### Task description
Look below for the line holding "Screen dimensions: 1024x770" and the line holding "You are a computer-use agent. The". Transcribe exactly those lines and all lines between them, nothing more.
[[ Source records, beginning ]]
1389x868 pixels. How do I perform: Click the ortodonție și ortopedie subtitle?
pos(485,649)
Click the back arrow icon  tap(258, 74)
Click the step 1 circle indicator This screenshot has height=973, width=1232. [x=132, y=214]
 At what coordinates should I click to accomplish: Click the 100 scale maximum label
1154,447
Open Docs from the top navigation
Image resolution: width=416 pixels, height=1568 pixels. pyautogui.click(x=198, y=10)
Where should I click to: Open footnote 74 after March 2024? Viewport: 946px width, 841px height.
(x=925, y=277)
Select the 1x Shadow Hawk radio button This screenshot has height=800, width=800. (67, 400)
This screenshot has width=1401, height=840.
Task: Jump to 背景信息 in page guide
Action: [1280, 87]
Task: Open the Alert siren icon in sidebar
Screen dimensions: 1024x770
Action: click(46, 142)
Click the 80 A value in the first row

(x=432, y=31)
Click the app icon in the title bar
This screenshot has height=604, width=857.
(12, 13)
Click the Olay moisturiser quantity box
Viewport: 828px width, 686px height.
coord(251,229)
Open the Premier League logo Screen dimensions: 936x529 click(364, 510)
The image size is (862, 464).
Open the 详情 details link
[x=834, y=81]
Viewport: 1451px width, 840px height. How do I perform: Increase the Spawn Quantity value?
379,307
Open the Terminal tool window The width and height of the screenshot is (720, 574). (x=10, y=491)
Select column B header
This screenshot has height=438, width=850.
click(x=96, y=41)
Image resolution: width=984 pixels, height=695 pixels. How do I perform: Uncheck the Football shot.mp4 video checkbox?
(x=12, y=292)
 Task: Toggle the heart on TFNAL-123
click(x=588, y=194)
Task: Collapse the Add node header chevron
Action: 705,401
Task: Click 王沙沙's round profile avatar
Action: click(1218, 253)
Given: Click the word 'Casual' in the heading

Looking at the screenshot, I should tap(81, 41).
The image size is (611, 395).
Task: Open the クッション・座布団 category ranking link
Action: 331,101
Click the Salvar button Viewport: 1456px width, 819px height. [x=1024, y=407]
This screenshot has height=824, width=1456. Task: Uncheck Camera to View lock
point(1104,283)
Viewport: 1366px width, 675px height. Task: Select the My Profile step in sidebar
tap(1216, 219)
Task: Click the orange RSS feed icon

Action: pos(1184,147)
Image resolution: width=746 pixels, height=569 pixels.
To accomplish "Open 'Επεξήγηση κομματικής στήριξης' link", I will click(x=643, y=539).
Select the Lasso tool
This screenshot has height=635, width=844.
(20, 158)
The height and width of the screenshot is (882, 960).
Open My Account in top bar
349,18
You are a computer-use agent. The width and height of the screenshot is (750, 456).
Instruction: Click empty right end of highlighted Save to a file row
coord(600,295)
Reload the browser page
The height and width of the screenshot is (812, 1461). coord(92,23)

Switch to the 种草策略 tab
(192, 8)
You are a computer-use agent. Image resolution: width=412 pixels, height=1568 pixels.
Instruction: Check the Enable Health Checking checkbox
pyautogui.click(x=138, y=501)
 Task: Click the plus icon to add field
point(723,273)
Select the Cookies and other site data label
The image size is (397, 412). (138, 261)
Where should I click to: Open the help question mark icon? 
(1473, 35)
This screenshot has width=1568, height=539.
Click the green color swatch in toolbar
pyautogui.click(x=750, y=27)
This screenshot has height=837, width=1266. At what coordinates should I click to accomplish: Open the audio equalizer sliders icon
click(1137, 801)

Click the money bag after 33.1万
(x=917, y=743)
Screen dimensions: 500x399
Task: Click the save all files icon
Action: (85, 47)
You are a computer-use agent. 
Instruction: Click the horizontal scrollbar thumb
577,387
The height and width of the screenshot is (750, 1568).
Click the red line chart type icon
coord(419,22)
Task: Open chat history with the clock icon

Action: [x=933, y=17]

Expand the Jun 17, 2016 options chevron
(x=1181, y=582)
[[ Source records, end ]]
### Task output
Screen dimensions: 1024x770
Action: click(46, 142)
Click the 80 A value in the first row

(x=432, y=31)
Click the app icon in the title bar
This screenshot has height=604, width=857.
(12, 13)
Click the Olay moisturiser quantity box
Viewport: 828px width, 686px height.
coord(251,229)
Open the Premier League logo Screen dimensions: 936x529 click(364, 510)
The image size is (862, 464).
Open the 详情 details link
[x=834, y=81]
Viewport: 1451px width, 840px height. How do I perform: Increase the Spawn Quantity value?
379,307
Open the Terminal tool window The width and height of the screenshot is (720, 574). (x=10, y=491)
Select column B header
This screenshot has height=438, width=850.
click(x=96, y=41)
Image resolution: width=984 pixels, height=695 pixels. How do I perform: Uncheck the Football shot.mp4 video checkbox?
(x=12, y=292)
 Task: Toggle the heart on TFNAL-123
click(x=588, y=194)
Task: Collapse the Add node header chevron
Action: 705,401
Task: Click 王沙沙's round profile avatar
Action: click(1218, 253)
Given: Click the word 'Casual' in the heading

Looking at the screenshot, I should tap(81, 41).
The image size is (611, 395).
Task: Open the クッション・座布団 category ranking link
Action: 331,101
Click the Salvar button Viewport: 1456px width, 819px height. [x=1024, y=407]
This screenshot has height=824, width=1456. Task: Uncheck Camera to View lock
point(1104,283)
Viewport: 1366px width, 675px height. Task: Select the My Profile step in sidebar
tap(1216, 219)
Task: Click the orange RSS feed icon

Action: pos(1184,147)
Image resolution: width=746 pixels, height=569 pixels.
To accomplish "Open 'Επεξήγηση κομματικής στήριξης' link", I will click(x=643, y=539).
Select the Lasso tool
This screenshot has height=635, width=844.
(20, 158)
The height and width of the screenshot is (882, 960).
Open My Account in top bar
349,18
You are a computer-use agent. The width and height of the screenshot is (750, 456).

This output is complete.